Each line from the one that contains "[Toggle navigation] (217, 12)" down to the last line of the material should be retyped exactly as it stands.

★ ★ ★ ★

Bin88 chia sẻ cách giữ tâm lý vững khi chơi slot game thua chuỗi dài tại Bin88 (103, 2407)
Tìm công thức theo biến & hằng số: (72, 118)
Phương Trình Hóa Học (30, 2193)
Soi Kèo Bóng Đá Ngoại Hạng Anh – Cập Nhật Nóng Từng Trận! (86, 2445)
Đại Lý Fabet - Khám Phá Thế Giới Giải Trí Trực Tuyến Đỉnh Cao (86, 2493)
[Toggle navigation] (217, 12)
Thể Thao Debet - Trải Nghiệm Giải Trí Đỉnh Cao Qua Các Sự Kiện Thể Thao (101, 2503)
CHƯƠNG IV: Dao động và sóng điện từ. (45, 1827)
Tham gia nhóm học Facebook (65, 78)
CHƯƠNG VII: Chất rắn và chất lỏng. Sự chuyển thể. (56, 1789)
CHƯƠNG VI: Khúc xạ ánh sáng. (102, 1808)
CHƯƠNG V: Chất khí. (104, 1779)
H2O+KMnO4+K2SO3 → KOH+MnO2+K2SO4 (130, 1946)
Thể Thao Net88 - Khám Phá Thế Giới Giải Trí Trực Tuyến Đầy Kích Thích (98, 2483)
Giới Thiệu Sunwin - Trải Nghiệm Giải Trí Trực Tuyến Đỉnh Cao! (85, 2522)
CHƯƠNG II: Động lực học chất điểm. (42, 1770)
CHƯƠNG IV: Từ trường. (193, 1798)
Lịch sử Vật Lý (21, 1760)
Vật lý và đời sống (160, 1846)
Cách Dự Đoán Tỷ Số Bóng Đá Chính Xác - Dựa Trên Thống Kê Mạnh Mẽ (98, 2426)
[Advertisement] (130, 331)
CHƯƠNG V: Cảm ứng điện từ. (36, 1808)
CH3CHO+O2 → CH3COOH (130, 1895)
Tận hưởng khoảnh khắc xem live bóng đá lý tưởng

★ ★ ★ ★

• [RESPONSE TO THE TASK]
[Toggle navigation] (217, 12)
Thể Thao Debet - Trải Nghiệm Giải Trí Đỉnh Cao Qua Các Sự Kiện Thể Thao (101, 2503)
CHƯƠNG IV: Dao động và sóng điện từ. (45, 1827)
Tham gia nhóm học Facebook (65, 78)
CHƯƠNG VII: Chất rắn và chất lỏng. Sự chuyển thể. (56, 1789)
CHƯƠNG VI: Khúc xạ ánh sáng. (102, 1808)
CHƯƠNG V: Chất khí. (104, 1779)
H2O+KMnO4+K2SO3 → KOH+MnO2+K2SO4 (130, 1946)
Thể Thao Net88 - Khám Phá Thế Giới Giải Trí Trực Tuyến Đầy Kích Thích (98, 2483)
Giới Thiệu Sunwin - Trải Nghiệm Giải Trí Trực Tuyến Đỉnh Cao! (85, 2522)
CHƯƠNG II: Động lực học chất điểm. (42, 1770)
CHƯƠNG IV: Từ trường. (193, 1798)
Lịch sử Vật Lý (21, 1760)
Vật lý và đời sống (160, 1846)
Cách Dự Đoán Tỷ Số Bóng Đá Chính Xác - Dựa Trên Thống Kê Mạnh Mẽ (98, 2426)
[Advertisement] (130, 331)
CHƯƠNG V: Cảm ứng điện từ. (36, 1808)
CH3CHO+O2 → CH3COOH (130, 1895)
Tận hưởng khoảnh khắc xem live bóng đá lý tưởng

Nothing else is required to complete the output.